• _Problem to work on_:
Copy out, word for word, the lines of the records from the one containing "The height and width of the screenshot is (362, 644)." to the one containing "(x=126, y=194)", both included, and nothing else.

Element and text position data:
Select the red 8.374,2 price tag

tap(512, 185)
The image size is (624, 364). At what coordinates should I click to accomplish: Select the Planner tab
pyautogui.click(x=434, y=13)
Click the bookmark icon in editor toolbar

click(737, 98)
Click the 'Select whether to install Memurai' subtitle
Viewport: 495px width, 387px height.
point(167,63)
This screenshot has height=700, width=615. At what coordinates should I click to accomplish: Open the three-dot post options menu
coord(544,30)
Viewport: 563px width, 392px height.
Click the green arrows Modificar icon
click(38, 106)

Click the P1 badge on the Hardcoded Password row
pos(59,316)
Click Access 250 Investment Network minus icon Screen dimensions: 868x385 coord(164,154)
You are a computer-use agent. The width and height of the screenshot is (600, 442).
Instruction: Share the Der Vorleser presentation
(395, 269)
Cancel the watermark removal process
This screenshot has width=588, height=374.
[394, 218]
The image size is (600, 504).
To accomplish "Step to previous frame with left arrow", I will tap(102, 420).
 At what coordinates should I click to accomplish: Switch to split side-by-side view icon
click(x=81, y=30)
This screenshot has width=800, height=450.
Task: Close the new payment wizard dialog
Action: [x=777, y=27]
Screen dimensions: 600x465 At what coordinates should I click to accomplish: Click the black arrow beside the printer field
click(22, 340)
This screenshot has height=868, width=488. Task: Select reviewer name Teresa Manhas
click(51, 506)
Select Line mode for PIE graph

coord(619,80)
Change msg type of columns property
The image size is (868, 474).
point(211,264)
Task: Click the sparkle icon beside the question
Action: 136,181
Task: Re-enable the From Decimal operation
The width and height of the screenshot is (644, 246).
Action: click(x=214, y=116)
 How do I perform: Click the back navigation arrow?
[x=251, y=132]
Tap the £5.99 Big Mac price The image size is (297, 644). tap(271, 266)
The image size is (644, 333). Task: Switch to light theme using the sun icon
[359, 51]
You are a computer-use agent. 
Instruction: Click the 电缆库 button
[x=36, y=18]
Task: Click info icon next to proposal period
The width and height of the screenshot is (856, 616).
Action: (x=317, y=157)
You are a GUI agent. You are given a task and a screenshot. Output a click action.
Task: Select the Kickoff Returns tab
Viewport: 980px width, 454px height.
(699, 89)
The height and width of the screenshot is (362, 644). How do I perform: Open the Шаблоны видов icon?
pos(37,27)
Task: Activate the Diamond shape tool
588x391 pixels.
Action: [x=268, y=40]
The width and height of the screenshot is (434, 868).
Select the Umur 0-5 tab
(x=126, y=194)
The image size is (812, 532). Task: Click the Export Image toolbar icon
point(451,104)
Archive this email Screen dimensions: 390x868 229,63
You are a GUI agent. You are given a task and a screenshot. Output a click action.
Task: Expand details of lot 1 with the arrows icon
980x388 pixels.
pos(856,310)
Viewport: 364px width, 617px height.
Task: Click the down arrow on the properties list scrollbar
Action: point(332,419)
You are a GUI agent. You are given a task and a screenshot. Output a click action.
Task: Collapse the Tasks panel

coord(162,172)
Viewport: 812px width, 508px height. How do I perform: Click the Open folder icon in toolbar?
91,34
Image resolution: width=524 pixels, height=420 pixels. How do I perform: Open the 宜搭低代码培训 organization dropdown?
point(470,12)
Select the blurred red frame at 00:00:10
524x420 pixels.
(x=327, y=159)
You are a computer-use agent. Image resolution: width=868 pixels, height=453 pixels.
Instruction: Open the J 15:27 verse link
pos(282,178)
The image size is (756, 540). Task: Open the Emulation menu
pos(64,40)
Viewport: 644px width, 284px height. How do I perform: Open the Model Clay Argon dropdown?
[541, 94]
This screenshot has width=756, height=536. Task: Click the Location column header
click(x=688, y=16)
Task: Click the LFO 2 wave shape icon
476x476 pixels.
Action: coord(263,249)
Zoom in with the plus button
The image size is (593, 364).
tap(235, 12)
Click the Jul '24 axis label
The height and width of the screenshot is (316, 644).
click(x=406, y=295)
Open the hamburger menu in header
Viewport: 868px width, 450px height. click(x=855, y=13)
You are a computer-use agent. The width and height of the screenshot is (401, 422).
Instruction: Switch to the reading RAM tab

• _Response to this exercise_:
The height and width of the screenshot is (362, 644). How do I perform: Open the Шаблоны видов icon?
pos(37,27)
Task: Activate the Diamond shape tool
588x391 pixels.
Action: [x=268, y=40]
The width and height of the screenshot is (434, 868).
Select the Umur 0-5 tab
(x=126, y=194)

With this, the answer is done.